[Opening Extracted entries section]

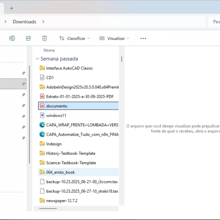The width and height of the screenshot is (220, 220).
Task: Click the Delete trash can icon
Action: tap(44, 38)
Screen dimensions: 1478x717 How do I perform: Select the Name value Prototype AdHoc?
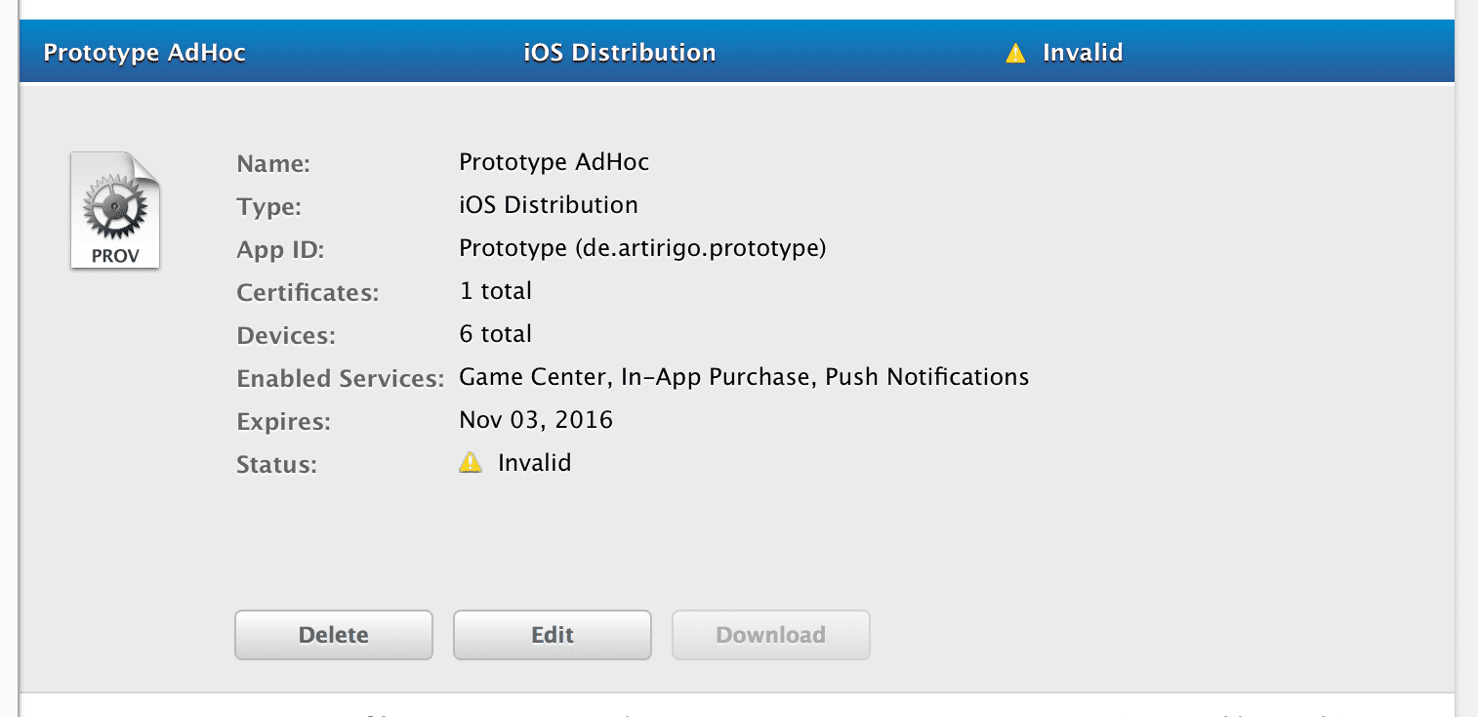point(554,162)
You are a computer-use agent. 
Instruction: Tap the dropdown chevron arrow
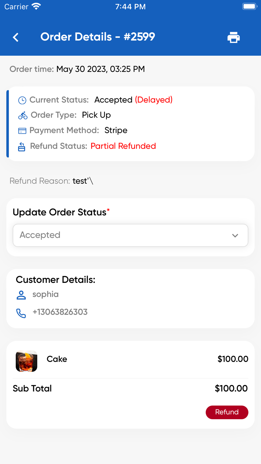point(235,235)
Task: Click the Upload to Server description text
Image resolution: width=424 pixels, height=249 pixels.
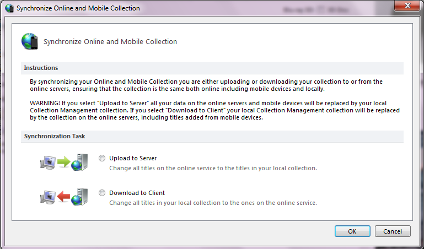Action: [213, 169]
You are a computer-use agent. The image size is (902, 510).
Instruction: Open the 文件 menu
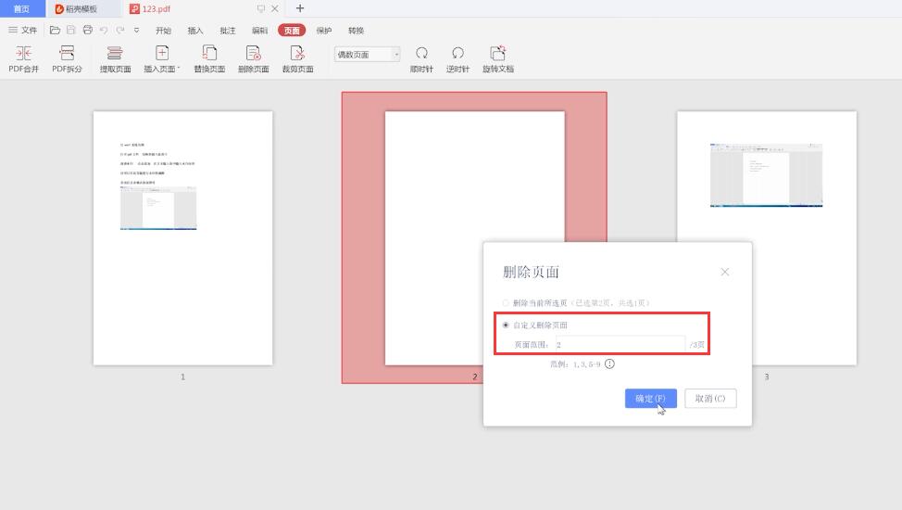pyautogui.click(x=23, y=30)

[Closing Extracted entries section]

**Work item:** Print only the lines from the line that contains "Screen dimensions: 1478x717" to the final line of the data, inclusive. Pictures stay out.

**Solution to this problem:**
Screen dimensions: 1478x717 How do I perform: Select the Name value Prototype AdHoc?
point(554,162)
You are a computer-use agent. 
Instruction: Tap the dropdown chevron arrow
point(235,235)
Task: Click the Upload to Server description text
Image resolution: width=424 pixels, height=249 pixels.
Action: [213, 169]
You are a computer-use agent. The image size is (902, 510).
Instruction: Open the 文件 menu
pyautogui.click(x=23, y=30)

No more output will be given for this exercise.